Dünya denen yer, meşgalesi o kadar fazla olan bir yer ki. Hem çok yoğun hem çok boş. Bu meşgale içinde her birimiz, yaşımız, statümüz, cinsiyetimiz ne olursa olsun savrulup gidiyoruz. Hepimiz vakitsizlikten, işlerin yetişmemesinden, zamanın bereketsizliğinden yakınıp duruyoruz. Hepimiz koşuyor, yoruluyor ama varmak istediğimiz yere maalesef varamıyoruz. Çünkü dünya asla ulaşılmaz bir hedef olarak önümüzde koşarken biz de mütemadiyen onu yakalamaya çalışan dünyalıklar olarak debelenip duruyor, boşa kürek çekiyoruz.
Belki belli makamlara geliyoruz bu koşturmalarımız sonunda. Belki belli dünyalıkları elde ediyoruz. Çabalarımıza bağlı olarak işler yolunda gidiyor belki bazılarımız için. Dünyamızı imar edebiliyoruz belki. Gece gündüz didinmelerimiz sonuç veriyor. Ve belki de bir şeyleri edinip bir yere gelebiliyoruz dünya denen bu mekânda.
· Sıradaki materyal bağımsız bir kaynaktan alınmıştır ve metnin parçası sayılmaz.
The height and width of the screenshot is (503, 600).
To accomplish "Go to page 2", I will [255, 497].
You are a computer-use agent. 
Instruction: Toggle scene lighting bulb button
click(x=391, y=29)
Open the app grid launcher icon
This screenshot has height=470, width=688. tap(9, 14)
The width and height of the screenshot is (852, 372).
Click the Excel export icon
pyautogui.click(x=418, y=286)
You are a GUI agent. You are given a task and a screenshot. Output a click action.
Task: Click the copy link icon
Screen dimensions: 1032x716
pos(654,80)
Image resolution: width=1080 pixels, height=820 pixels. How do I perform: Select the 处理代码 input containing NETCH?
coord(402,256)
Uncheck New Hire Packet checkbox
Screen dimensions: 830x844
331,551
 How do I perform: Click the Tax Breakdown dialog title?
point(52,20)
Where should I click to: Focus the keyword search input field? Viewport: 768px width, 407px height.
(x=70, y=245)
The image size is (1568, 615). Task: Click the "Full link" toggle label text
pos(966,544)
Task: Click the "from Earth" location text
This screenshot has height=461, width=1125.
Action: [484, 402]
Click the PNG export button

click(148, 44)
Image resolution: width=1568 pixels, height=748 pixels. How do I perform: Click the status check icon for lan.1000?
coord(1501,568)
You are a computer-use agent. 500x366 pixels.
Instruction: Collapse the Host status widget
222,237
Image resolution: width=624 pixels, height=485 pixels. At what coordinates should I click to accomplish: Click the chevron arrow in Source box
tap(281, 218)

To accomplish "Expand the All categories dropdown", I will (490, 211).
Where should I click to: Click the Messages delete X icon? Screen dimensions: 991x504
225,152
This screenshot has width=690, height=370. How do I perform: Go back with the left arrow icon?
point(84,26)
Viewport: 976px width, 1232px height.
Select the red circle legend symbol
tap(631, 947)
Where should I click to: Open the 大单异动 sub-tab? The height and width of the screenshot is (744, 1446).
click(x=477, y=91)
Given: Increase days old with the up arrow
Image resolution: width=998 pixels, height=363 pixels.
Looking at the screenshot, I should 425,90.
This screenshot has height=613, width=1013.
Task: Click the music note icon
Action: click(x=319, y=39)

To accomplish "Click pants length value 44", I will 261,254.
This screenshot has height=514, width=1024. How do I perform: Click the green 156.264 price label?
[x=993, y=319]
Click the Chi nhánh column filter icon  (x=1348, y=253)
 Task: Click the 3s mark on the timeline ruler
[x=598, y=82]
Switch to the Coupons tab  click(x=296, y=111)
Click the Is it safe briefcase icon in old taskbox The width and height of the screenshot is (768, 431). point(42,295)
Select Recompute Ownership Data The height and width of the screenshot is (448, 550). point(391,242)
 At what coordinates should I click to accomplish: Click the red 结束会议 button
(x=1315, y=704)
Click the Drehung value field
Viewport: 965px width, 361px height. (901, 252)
Fakat her ne kazanırsak kazanalım, her nereye gelirsek gelelim, yan yana dizili milyonlarca sıfırın bir anlam ve değer ifade etmediği gibi anlamsız kalıyor, elimizdekilerin lezzetine varamıyor, edindiklerimizle mutlu ve tatmin olamıyoruz. Koyduğumuz hedeflerin ne kadarına ulaşırsak ulaşalım gönül dinginliği ve mutmainliğine ulaşamıyoruz. Ulaşılması hayal olan yerlere varmış ve ayaklarımızla Kaf Dağı’na da değmiş olsak derinden bir "Oh!" çekemiyor, huzuru yakalamıyoruz.
O halde biz kimiz
Evet, biz insanız. Yeryüzünde Allah'ın halifesi olarak görevlendirilen ve göz açıp kapayana kadar kalacağımız dünya denen bu yerden faydalandırılan insan. Biz nerede ve hangi mevkide olursak olalım Allah'ın adını yayma görevi verilmiş olanlardık. Allah için çalışma, Allah için koşturma, Allah için didinmelerimiz sonucunda elde edeceğimiz tüm kazanımları yine Allah için, O'nun dini için, O'nun hâkimiyetini dünyada sağlamak için kullanacak olanlardık. Elde ettiğimiz tüm dünyalıkların; sosyal konum veya mal mülkün, aile ve çocuklarımızın, işimiz ve aşımızın, evlerimiz, arabalarımız ve maaşlarımızın, sahibi olduğumuz her şeyin yalnızca bizi amaca ulaştıracak araç olduğunu, ne kadar zengin, ne derece unvan sahibi olursak olalım hepsinin "sıfır" olduğunu, sadece başına amacımızı yani Allah'a hizmeti yani Rahman'ın rızasını koyduğumuz zaman "bir" ekleneceğini ve değerleneceğini işte o zaman araçların bizi amaca ve ahirete taşıyacağını sıklıkla unutan ve sık sık hatırlamaya ihtiyacı olan insan...
O halde bu mübarek günleri fırsat bilelim. Gelin hep birlikte amacımızı hatırlayalım. Gelin halifelik emanetini yüklendiğimiz zaman verdiğimiz sözü yineleyelim. Unutmak insana özgüdür fakat hatırlamak ve hatırlatmak da insanın vazifesidir. Amaç ettiğimiz araçlarımıza durmaları gerektiği yeri gösterelim. Tüm araçlarımızın önüne amacımızı ustaca yerleştirelim. Sıfırlarımız değerlensin, niyetimiz tazelensin ve kalbimiz edindiği büyük-küçük her bir şeyle mutmain olma derecesine erişsin.